LIke DonQuixote and Sancho, each meets the other’s needs: the narcissist’s insecurity is lessened by the codependent’s faith in their grandiose claims about themselves, and the codependent derives an identity and sense of worth by being the sidekick of the most important person in the(ir) universe.

When the narcissistic partner in the relationship departs (be they parent, child or partner) the codependent’s life suddenly has no compass and they become anxious.

Sancho was desperate for DonQuixote to maintain his role as narcissistic leader in their relationship, but Quixote had moved on: “Don’t look in last year’s nests for this year’s birds” was his advice to his old mate.



Many of the symptoms of this condition with the experience of childhood trauma, seem to be similar to an other, often serious mental health condition, Borderline Personality Disorder (BPD).

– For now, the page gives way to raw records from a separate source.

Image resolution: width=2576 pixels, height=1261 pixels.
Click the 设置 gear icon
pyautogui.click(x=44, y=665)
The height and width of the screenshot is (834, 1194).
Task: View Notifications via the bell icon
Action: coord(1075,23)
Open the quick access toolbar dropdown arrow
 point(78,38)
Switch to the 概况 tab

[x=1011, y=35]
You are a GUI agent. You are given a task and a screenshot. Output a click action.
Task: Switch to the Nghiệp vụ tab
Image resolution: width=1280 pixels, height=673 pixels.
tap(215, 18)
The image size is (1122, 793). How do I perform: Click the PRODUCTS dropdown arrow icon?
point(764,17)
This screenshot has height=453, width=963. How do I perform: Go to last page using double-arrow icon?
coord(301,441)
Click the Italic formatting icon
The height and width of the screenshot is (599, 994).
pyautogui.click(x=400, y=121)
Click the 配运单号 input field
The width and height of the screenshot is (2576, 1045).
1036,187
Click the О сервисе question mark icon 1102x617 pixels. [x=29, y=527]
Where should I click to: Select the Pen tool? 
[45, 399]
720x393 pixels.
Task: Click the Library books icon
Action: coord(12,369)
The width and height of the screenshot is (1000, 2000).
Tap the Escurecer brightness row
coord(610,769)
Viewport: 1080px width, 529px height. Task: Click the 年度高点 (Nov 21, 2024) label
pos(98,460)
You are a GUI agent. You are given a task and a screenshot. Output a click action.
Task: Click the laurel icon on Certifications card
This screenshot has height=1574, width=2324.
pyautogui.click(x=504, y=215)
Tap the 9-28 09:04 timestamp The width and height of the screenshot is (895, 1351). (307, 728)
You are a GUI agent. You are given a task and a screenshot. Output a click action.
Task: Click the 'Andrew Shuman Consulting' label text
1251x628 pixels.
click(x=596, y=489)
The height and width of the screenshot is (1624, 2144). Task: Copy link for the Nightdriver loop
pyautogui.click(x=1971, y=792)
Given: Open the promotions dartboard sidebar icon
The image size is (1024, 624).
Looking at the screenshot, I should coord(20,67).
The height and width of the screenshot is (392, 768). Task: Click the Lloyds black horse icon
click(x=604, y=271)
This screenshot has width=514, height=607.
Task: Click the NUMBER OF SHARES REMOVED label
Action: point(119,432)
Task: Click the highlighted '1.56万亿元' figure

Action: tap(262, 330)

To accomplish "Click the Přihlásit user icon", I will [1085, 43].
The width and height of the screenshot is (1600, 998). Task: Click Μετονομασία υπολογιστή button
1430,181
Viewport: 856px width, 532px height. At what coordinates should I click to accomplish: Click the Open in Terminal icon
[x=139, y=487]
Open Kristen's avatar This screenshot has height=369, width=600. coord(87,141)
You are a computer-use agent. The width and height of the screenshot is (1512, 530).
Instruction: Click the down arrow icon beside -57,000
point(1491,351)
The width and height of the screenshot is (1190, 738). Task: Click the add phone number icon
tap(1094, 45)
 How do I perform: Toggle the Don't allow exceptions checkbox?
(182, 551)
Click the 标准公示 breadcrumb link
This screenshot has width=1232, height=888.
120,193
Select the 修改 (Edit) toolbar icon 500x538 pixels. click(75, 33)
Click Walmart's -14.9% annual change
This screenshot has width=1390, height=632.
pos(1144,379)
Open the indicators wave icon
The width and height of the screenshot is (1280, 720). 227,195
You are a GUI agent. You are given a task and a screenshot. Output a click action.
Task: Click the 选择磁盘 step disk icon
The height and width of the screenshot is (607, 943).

Both conditions create serious problems for the sufferer and can badly affect relationships. If not recognised and treated correctly (marrage counselling by itself is not adequate) relationships will become toxic and fail.

Botswana O'Hooligan

Botswana O’Hooligan

With all due respect this is all part of life so we have to get on with it one way or the other. An ideal relationship should be a fifty fifty affair but they rarely are as this old bloke has found out to his cost when he has given a couple of ex wives the lot and walked away sadder and not much wiser. Certainly the ex wives haven’t learned their lessons either despite becoming extremely well off, so the point is proven as one gazes out the window of a house called “Penury” and reflects on the journey thru life.



@Botswana O’Hooligan  A friend owned a house in an expensive part of Sydney. He got married fairly late in life and they were together for about 20 years. They divorced, and he later told me that his wife “bought my half of the house.” Marriage had turned a whole house into half a house. Sounds like vandalism to me…



@John @Botswana O’Hooligan  Was it Ms Z.Z. Gabor who said: I marry for love and divorce for money? Heard a Hungarian tale. was it the Fortuna Hotel in Budapest or such. Get spun around in the revolving entry exit door and emerge without your trousers or wallet? I recall the song. “And I am walking on Memphis.”



The solution for this – as with everything else – is ethanol, that wonderful little scamp of an organic molecule.

More enjoyable and ultimately cheaper than therapy.